Hospitality Monetary Management – Transferring (Half 3)

Anyone who wants to get ahead in the hotel industry is better prepared to move. In this way you can multiply your chances and increase your chance of more personal wealth. This is how it was explained to me many years ago and it is certainly my experience. Moving, on the other hand, is not easy and can put a strain on you and the people in your relationships.
One aspect of moving is the experience you can gain. The work exposure as well as life itself. It is seductive and exhilarating to learn how to survive and excel in different work environments and locations. Once you’ve built this into your system you’ll want more, which means you’ll be moving again.
I’ve moved 11 times in my life and career. When I say moving, I mean packing up everything, selling the flea market and loading the truck. All over North America and I can honestly say that every move has had a silver lining. I can also say that every movement had its challenges and bumps. I’ll take you through each one and try to highlight the good and the less positive. Because I believe that life is about life and at this point we never know what will look like adversity, that may be exactly what drives us on.
For the first part of the story – read here (1981-2000).
For the second part of the story – read here (2000 – 2007).
Working for the EPP meant that I was its numbers man. I gave him everything he needed to analyze, and he and I got along, so to speak. I now had a new goal. I quickly realized that there were many advantages to being your pocket man. People will get back to you if you call from the boss’s office. I was part of his team and we did two budget review tours across North America. These meetings were sometimes tense and action packed. You never knew who was going to be beaten up. I learned so much about our business and human nature. I’ve worked on a lot of interesting projects, including a regularly added feature of the President’s Favorite Projects and even an 11-hour appearance for the CEO to fend off a fatwa. Who says accountants aren’t creative?
The only thing I’m going to say about Corporate or the Puzzle Palace is that I liked it a lot better than I thought. My job at Corporate came to an end and in 2007 I switched back to the world of hotels on our mother ship in Toronto. It was good to be back in a hotel and play a permanent role that wasn’t going to change that much. This was a step in my career that I didn’t have to pack. I just stopped a block down the street to start my new gig. Working as a manager in a hotel has many advantages: the cafeteria, dry cleaning, parking, service and entertainment accounts, to name a few.
My life has settled in quite well in Toronto and we’ve moved from the suburbs to downtown. No more trains to commute to the city – I exchanged the Go-Pass for a new bike and found a new love for cycling. My kids were getting older now, one at university and two more at the door, when one day my phone rang and as the saying goes – one thing led to another – and we moved to San Francisco. Check out the full history of Trading Places here.
If you count, this is nine moves so far. It was, so to speak, the last step I took with the company. San Francisco was a dream come true. I had planned a trip to California almost 30 years earlier that didn’t materialize, now someone or something was paying me. Ain’t life sweet
Leaving family and friends behind in Canada was not easy. I remember asking my daughters what they thought of us moving to San Francisco and they were all very supportive of us. One aspect that made it even more attractive was that Johanne has dual citizenship. After carefully researching her late mother’s birth and school records, she’d received her U.S. passport the year before. It started and for the next three and a half years I was the regional controller for California.
We had so many great adventures there and the work was amazing too. But like many things in life, they come to an end, so to speak. For me that meant the hotel was sold, we had new owners, and let’s say the arranged marriage didn’t go so well for me. One thing led to another and it was time to leave the hotel family after 31 years.

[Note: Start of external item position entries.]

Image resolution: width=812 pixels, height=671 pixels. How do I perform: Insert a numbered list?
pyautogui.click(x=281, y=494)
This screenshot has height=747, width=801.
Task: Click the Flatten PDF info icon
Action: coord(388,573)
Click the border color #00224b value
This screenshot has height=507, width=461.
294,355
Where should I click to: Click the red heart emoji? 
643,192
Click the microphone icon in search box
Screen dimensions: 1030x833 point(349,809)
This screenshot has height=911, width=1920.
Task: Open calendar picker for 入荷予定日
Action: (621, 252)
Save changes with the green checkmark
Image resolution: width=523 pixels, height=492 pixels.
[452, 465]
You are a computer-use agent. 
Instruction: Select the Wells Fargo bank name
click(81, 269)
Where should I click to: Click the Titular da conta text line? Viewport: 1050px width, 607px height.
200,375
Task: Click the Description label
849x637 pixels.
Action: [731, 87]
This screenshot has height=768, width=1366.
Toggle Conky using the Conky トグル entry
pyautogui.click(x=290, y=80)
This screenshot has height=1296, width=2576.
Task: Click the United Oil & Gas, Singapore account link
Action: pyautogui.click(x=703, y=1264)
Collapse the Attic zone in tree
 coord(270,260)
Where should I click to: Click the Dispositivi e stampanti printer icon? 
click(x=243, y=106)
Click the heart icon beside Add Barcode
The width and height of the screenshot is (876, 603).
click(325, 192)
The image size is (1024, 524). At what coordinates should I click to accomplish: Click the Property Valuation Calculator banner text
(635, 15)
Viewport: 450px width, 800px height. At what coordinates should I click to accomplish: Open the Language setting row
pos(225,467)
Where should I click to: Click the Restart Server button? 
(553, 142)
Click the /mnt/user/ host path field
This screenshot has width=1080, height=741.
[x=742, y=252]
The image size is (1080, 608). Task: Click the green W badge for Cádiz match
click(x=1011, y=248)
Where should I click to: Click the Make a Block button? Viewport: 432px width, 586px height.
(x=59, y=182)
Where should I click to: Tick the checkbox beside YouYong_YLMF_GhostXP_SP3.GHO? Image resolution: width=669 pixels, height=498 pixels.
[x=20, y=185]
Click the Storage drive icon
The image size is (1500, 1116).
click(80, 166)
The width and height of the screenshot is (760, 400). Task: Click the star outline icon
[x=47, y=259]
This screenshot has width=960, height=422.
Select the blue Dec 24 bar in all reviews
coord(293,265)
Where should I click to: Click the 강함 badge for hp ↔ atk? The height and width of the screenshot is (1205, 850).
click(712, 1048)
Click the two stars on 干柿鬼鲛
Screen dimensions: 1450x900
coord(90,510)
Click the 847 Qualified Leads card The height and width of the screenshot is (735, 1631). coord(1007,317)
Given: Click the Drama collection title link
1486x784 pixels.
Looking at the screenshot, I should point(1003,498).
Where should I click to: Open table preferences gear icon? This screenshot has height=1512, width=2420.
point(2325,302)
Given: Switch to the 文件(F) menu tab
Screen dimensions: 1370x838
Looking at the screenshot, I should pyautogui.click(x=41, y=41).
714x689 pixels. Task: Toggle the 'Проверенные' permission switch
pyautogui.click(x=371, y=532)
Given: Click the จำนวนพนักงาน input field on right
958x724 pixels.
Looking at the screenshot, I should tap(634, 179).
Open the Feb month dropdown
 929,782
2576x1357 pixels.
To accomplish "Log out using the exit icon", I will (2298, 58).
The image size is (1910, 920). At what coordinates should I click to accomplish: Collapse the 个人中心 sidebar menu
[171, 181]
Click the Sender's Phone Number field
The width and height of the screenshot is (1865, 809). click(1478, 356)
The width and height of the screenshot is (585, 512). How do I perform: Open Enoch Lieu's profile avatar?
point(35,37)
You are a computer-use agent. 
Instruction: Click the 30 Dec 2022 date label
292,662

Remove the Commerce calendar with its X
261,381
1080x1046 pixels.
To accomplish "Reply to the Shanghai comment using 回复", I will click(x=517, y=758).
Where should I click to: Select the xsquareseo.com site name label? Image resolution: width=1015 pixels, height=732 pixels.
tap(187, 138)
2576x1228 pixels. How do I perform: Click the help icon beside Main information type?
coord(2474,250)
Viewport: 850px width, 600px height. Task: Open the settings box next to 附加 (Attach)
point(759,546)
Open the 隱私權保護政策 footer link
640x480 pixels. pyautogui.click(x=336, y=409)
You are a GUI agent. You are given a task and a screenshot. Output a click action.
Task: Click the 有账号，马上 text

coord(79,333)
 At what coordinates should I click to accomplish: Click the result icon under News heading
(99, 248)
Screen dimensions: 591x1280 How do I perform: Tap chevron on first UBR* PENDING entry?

Getting divorced is tough for anyone, but getting divorced after three decades and nine moves is heartbreaking. As devastating as it was, I also knew it was time. It was my time, time for myself, to do a different type of movement. We stayed in the Bay Area for another two and a half years, at our home in Haight Ashbury. Mainly because we had nowhere else to go. I started my coaching business. John’s counseling flourished and my daughter Alyson graduated from college and moved to SF and us. We helped her settle in, she found her first job with this new company called AirBnB. A few months later she moved out alone. Now it was time for Move # 10. SOCAL, we’re coming.
Train number 10 was very different from the last couple of trains, simply because we were alone. No company move this time. We sold our house in SF ($$$$) and found a house to rent in Orange County south of LA in a small town called Corona Del Mar. We wanted to experience Southern California and wanted to stay for a year.
Four years later we loved our SOCAL experience. Our house was a five minute walk from the beach. I lived in shorts all year, rode my mountain bike almost every day, bought a little red British sports car and kept working on my coaching business. I started writing in this house. I also made some good friends. But the one-year experiment had unfortunately turned into four. We’ve been staring at the States for almost 10 years now and we both wanted to retire, but the big question was where we were going …
Come back for the final moving part and the nearly 3,100 mile cross-country adventure.